Many forfeitures are processed administratively or end in default judgments because no one fights back. According to available data, relatively few property owners contest forfeiture. Figure 15 shows average claim rates in the four states that track whether anyone filed a claim for return of seized property. Not all these states track this information consistently, and they all track it slightly differently. 1 Nevertheless, the overall takeaway is that owners rarely fight back.
Figure 15: Average Annual Claim Rates, Four States
Note: Minnesota data are from the Minnesota State Auditor’s annual forfeiture reports. For details of the other states’ sources, see data notes in State Profiles.
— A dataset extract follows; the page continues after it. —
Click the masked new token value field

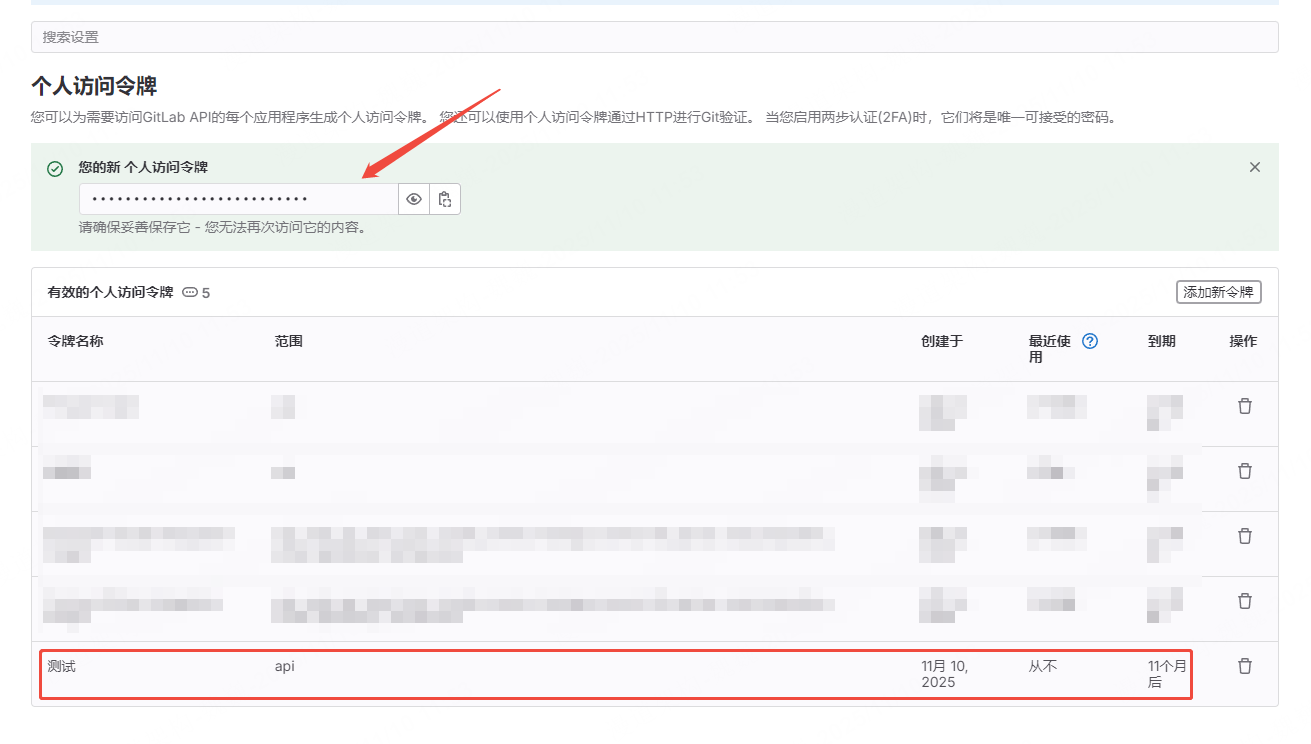238,199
Arizona, Minnesota and Oregon, in most cases, require property owners or other interested parties to proactively file a claim for return of property. In Minnesota, the state with the highest claim rate, owners seek the return of their property only 22% of the time. However, the state’s data cover only forfeitures related to drug and DWI offenses and exclude properties where it was unknown whether anyone filed a claim.
In Arizona, owners challenge forfeiture in only 19% of cases, using either judicial or administrative processes. This includes both claims seeking judicial review and claims in “uncontested forfeiture” cases, where prosecutors, not an impartial judge, decide whether forfeiture is justified. 2 (See “Prosecutors Use Dirty Tricks to Make Sure Forfeiture Sticks.”) The claim rate in Oregon is approximately 18%, though the state tracks only some questions related to claims, and we could not infer claim rates for nearly half the properties.
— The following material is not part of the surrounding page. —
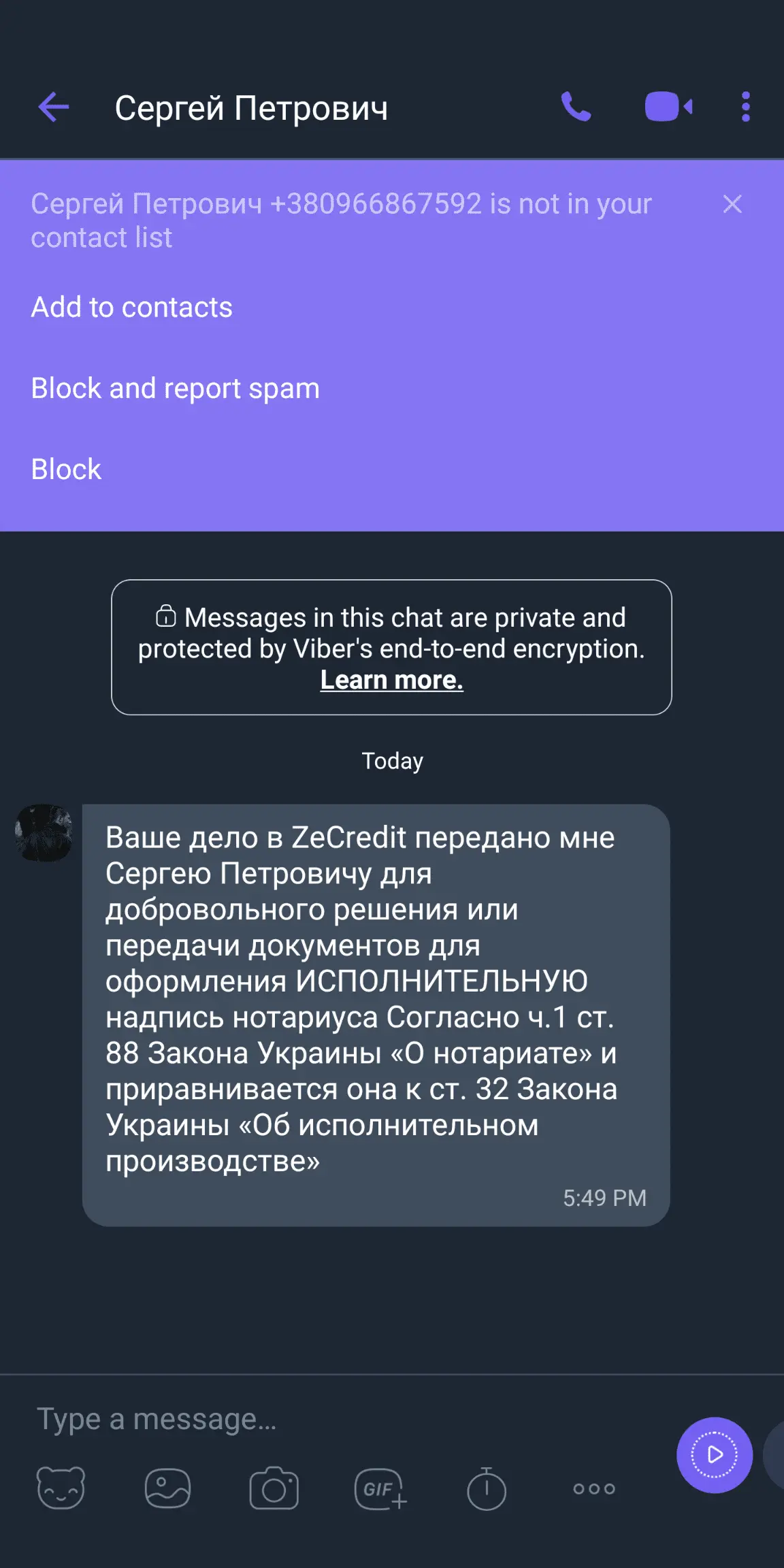Screen dimensions: 784x1568
Task: Open the camera
Action: click(274, 1488)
In Colorado, property owners must respond to the state’s forfeiture complaint filed in court by filing their own counterclaim. Only 1% of forfeitures are contested in the state.
Somewhat different data from Tennessee also indicate owners rarely fight forfeiture. Tennessee is unique in that it processes forfeitures via an administrative hearing procedure, where an administrative law judge—that is, a judge who is a member of the executive branch, not an independent member of the judiciary—decides whether the state can forfeit the property. Three-quarters of Tennessee’s currency forfeitures were not contested, meaning the owner did not request an administrative hearing and instead walked away (see Figure 16). Just 14% of owners contested forfeiture of their currency, requesting an administrative hearing. If contesting owners receive an adverse administrative ruling, Tennessee allows them to request judicial review by a court. However, our hearing data do not detail how many owners availed themselves of this appeal option.
Figure 16: Tennessee Currency Forfeitures, 2017–2018
Source: Tennessee Department of Safety and Homeland Security.
Proponents argue property owners rarely fight forfeiture because “[m]ost cases are indisputable.” 3 While that reasoning may explain some uncontested forfeitures, it is likely that the difficulty and expense of fighting forfeiture, paired with the low value of most forfeitures, deter many owners from fighting for return of their property. Without the right to legal counsel, to say nothing of other protections available in criminal proceedings, property owners must hire their own attorney or attempt to navigate the confusing civil forfeiture process, with its many procedural traps, on their own. When valuable property is at stake, an owner may decide fighting back is worth the headache. But when property is worth $2,000 or less, as it most often is, owners may—quite understandably—decide fighting back is more trouble than it is worth. Failure to make a claim may be evidence less of guilt than of a rational choice to walk away.